K-Means
General description
This project is a Python implementation of k-means clustering algorithm.
Requirements
You should setup the conda environment (i.e. kmeans) using the environment.yml file:
conda env create -f environment.yml
Activate conda environment:
conda activate kmeans
(Run unset PYTHONPATH
on Mac OS)
Input
A list of points in two-dimensional space where each point is represented by a latitude/longitude pair.
Output
The clusters of points. By default we stores the computed clusters into a csv file: output.csv
. You can specify your output filename using --output
argument option.
How to run:
python -m src.run --input YOUR_LOC_FILE --clusters CLUSTERS_NO
Note that the runner expects the location file be in data
folder.
Run tests
python -m pytest tests/
Technical details
This project is an implementation of k-means algorithm. It starts with a random point and then chooses k-1 other points as the farthest from the previous ones successively. It uses these k points as cluster centroids and then joins each point of the input to the cluster with the closest centroid.
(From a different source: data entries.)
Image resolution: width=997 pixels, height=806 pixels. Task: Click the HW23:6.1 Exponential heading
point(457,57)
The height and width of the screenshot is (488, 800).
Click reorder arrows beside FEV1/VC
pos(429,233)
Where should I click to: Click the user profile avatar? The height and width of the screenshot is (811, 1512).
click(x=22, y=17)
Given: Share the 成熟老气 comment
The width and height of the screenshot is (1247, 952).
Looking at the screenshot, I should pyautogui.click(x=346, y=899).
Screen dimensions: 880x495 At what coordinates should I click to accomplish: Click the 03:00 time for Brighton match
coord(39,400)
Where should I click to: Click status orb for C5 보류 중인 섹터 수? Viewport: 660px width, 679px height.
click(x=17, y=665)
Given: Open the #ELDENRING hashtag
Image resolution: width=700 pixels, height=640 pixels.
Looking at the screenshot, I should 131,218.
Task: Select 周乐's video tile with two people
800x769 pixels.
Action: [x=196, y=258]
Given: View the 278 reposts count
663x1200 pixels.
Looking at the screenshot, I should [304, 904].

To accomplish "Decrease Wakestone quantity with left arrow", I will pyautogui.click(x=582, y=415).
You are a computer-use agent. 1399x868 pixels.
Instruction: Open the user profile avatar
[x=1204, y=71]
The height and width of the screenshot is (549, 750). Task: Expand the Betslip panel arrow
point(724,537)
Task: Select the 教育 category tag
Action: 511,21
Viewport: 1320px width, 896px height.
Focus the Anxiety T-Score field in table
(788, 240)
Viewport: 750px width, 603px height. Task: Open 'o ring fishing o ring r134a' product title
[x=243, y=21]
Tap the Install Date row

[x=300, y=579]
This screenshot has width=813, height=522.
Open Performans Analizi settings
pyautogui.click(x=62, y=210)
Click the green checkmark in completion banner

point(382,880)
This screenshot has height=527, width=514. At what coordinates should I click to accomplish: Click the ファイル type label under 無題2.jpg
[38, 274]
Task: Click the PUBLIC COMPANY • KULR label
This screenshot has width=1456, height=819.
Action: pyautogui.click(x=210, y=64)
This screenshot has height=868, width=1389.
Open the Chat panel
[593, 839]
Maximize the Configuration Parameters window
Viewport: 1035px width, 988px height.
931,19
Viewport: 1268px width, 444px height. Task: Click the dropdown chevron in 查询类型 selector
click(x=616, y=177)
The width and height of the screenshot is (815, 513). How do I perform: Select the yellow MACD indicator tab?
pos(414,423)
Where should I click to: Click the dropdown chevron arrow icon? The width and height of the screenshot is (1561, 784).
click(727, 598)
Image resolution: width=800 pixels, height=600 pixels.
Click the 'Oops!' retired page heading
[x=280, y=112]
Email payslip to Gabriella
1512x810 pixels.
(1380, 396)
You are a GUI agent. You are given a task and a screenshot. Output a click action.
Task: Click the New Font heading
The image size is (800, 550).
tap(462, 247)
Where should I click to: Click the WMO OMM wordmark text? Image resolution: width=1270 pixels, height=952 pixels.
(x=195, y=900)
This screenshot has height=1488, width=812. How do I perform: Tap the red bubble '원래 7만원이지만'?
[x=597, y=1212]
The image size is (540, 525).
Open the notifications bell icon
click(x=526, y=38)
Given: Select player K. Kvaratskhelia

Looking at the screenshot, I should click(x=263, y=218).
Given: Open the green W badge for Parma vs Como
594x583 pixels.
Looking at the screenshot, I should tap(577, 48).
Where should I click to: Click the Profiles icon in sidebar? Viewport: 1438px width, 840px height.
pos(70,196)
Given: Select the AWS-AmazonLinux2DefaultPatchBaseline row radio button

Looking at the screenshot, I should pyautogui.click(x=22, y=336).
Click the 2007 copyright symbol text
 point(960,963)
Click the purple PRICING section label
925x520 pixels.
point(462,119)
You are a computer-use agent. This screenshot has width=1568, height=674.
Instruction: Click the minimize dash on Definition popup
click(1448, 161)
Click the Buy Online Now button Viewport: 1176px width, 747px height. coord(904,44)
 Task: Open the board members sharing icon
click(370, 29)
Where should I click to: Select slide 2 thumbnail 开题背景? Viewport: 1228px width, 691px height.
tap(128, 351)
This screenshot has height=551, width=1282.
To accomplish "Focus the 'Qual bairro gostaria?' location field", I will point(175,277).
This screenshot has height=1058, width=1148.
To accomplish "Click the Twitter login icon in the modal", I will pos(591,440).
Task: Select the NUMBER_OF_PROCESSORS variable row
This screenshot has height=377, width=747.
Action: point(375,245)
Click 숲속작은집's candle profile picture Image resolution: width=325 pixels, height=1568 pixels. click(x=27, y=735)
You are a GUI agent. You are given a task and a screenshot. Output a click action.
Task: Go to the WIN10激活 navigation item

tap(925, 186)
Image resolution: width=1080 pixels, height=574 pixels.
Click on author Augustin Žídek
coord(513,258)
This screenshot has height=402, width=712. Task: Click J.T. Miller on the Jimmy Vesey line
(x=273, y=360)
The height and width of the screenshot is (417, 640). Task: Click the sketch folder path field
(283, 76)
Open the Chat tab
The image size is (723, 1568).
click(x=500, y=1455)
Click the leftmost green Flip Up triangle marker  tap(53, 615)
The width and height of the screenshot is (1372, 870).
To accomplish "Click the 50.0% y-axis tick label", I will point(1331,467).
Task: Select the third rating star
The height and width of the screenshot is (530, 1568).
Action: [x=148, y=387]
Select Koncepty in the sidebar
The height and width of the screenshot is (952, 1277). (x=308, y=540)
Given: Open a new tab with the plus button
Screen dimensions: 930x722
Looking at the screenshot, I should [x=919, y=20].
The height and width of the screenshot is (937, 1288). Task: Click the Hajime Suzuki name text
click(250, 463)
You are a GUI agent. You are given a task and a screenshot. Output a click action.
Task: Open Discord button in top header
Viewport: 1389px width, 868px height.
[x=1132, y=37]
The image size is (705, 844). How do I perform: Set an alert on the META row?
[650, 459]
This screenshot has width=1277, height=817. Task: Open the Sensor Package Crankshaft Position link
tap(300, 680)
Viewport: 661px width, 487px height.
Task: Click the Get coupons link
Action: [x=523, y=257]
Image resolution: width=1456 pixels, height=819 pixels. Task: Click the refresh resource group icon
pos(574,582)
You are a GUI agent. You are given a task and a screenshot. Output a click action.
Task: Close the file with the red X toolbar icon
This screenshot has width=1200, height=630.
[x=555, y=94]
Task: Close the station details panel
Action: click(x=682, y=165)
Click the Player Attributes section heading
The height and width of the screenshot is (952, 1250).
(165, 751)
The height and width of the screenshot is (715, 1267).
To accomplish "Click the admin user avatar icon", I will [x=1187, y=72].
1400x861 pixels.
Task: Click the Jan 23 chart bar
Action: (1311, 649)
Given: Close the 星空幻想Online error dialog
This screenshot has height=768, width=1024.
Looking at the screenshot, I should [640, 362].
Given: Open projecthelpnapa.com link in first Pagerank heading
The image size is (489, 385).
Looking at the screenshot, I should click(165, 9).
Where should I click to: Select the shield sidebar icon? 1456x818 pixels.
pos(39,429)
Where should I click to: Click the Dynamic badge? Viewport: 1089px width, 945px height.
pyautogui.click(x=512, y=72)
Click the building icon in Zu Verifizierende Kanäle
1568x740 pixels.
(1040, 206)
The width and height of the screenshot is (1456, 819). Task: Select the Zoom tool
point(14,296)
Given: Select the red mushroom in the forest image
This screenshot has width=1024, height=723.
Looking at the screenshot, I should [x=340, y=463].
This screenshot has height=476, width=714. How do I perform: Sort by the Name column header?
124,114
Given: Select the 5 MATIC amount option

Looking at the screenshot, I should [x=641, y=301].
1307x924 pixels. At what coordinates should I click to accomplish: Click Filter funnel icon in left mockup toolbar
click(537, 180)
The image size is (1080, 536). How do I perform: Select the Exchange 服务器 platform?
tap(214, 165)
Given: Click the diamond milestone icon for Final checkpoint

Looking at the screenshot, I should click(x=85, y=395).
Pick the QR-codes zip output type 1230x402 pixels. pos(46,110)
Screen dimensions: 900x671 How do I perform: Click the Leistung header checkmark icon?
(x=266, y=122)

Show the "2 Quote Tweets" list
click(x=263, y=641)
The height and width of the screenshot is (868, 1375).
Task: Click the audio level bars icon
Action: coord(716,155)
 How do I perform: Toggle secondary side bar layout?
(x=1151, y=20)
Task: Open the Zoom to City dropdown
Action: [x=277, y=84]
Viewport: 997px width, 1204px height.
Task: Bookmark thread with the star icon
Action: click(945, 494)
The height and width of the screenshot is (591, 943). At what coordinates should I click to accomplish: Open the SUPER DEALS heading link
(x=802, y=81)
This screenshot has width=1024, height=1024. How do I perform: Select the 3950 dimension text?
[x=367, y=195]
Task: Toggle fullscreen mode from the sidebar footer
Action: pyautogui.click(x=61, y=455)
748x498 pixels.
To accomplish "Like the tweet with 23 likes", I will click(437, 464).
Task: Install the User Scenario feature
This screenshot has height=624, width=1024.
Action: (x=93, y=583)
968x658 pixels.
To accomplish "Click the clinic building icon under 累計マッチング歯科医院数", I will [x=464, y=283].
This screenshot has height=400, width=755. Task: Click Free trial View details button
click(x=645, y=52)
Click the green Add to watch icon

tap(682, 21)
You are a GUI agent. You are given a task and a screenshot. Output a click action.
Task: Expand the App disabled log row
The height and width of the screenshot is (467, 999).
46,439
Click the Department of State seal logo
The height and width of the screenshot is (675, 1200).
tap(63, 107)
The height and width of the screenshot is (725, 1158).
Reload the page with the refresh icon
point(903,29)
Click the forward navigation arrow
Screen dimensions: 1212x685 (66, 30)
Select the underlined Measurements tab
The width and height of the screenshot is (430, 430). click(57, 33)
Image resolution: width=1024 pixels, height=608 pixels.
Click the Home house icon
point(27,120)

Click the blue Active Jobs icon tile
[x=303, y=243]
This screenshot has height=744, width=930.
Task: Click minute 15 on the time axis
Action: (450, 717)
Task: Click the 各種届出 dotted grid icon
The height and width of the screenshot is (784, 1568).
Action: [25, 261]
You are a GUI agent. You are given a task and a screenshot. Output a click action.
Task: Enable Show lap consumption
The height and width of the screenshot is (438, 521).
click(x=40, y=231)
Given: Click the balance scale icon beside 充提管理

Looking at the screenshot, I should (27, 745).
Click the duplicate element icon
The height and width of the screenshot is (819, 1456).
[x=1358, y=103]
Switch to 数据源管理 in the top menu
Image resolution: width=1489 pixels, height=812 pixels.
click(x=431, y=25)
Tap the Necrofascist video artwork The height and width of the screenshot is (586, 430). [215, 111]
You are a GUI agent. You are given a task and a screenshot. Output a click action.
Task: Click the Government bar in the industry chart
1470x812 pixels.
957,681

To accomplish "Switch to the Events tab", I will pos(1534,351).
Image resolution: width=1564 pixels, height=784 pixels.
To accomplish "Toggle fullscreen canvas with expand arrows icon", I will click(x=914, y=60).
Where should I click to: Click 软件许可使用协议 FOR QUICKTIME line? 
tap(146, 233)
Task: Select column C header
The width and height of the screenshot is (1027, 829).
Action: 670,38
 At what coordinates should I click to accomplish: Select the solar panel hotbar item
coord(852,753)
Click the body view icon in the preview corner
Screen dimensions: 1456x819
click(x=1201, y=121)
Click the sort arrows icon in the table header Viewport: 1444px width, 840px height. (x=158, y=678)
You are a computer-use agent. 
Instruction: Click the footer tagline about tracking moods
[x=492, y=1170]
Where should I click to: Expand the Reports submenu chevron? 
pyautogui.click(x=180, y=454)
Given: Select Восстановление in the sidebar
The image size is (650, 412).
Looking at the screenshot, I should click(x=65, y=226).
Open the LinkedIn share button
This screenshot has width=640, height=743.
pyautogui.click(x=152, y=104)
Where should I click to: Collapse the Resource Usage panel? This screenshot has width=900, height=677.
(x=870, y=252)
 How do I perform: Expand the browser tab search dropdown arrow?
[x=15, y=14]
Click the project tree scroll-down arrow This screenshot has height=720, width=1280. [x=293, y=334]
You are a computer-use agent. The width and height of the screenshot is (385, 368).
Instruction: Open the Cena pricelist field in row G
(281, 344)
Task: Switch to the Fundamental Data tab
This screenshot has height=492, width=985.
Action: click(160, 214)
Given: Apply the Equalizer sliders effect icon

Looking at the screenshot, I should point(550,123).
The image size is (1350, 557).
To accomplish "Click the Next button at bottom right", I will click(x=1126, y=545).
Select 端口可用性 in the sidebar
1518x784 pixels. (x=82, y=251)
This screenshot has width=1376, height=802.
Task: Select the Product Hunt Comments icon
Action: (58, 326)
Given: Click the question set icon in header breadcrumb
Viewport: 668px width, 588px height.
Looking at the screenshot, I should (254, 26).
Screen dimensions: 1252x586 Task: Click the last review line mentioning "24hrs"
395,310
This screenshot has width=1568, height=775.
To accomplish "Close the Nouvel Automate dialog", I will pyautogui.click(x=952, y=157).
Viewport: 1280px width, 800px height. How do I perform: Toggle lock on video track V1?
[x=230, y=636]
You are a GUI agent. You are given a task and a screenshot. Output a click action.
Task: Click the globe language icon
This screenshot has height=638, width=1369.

Next, it recomputes the new centroids by calculating the means of obtained clusters and repeats the first step again by finding which cluster each point belongs to.
The program repeats these two steps until the cluster centroids converge and do not change anymore. See the following link to read more about this project and see some real examples of running k-means algorithm:
To deactivate the conda environment:
conda deactivate